Phytochemicals possess a wide range of anti-tumor properties, including the modulation of autophagy and regulation of programmed cell death. Autophagy is a critical process in cellular homeostasis and its dysregulation is associated with several pathological conditions, such as cancer, neurodegenerative diseases, and diabetes. In cancer, autophagy plays a dual role by either promoting tumor growth or suppressing it, depending on the cellular context. During autophagy, autophagosomes engulf cytoplasmic components such as proteins and organelles. LC3-II (microtubule-associated protein 1 light chain 3-II) is an established marker of autophagosome formation, making it central to autophagy monitoring in mammals.

Objective

To explore the regulatory role of phytochemicals in LC3-mediated autophagy and their potential therapeutic impact on cancer.
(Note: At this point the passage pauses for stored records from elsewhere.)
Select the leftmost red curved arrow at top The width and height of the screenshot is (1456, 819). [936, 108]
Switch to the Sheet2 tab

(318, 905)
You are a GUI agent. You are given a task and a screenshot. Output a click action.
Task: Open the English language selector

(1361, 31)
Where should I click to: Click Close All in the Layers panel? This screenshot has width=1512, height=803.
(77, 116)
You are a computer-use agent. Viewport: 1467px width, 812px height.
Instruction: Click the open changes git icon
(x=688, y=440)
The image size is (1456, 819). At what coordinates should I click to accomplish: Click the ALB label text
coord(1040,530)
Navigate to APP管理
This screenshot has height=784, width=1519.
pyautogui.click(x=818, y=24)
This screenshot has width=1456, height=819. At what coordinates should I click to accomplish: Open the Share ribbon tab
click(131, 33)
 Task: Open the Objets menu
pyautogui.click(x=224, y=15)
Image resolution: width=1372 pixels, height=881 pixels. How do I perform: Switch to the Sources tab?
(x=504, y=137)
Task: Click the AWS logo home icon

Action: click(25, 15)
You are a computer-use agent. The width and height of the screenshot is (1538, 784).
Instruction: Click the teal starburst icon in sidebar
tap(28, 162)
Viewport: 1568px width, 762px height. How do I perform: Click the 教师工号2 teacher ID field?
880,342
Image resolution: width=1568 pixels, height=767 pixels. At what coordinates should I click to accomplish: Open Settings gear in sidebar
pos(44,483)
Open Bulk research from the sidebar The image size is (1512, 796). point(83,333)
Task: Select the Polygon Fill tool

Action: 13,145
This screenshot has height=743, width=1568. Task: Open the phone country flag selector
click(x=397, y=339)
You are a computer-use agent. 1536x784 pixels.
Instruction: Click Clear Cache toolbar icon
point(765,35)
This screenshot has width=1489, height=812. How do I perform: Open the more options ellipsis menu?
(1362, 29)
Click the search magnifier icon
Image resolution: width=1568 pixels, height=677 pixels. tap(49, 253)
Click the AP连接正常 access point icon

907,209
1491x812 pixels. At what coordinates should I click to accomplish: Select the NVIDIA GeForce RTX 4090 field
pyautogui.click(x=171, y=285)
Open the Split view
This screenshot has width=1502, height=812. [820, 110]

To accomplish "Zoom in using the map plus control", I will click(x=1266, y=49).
The review emphasizes the involvement of autophagy in tumor promotion and suppression, particularly focusing on autophagy-related signaling pathways like oxidative stress through the NRF2 pathway, and its implications for genomic stability in cancer development.

Methods

The review focuses on a comprehensive analysis of bioactive compounds including Curcumin, Celastrol, Resveratrol, Kaempferol, Naringenin, Carvacrol, Farnesol, and Piperine. Literature on these compounds was examined to assess their influence on autophagy, LC3 expression, and tumor-related signaling pathways. A systematic literature search was conducted across databases including PubMed, Scopus, and Web of Science from inception to 2023. Studies were selected from prominent databases, focusing on their roles in cancer diagnosis and therapeutic interventions, particularly in relation to LC3-mediated mechanisms.

Results

Phytochemicals have been shown to modulate autophagy through the regulation of LC3-II levels and autophagic flux in cancer cells. The interaction between autophagy and other cellular pathways such as oxidative stress, inflammation, and epigenetic modulation highlights the complex role of autophagy in tumor biology. For instance, Curcumin and Resveratrol have been reported to either induce or inhibit autophagy depending on cancer type, influencing tumor progression and therapeutic responses.

Conclusion

Targeting autophagy through LC3 modulation presents a promising strategy for cancer therapy. The dual role of autophagy in tumor suppression and promotion, however, necessitates careful consideration of the context in which autophagy is induced or inhibited. Future research should aim to delineate these context-specific roles and explore how phytochemicals can be optimized for therapeutic efficacy. Novel therapeutic strategies should focus on the use of bioactive compounds to fine-tune autophagy, thereby maximizing tumor suppression and inducing programmed cell death in cancer cells.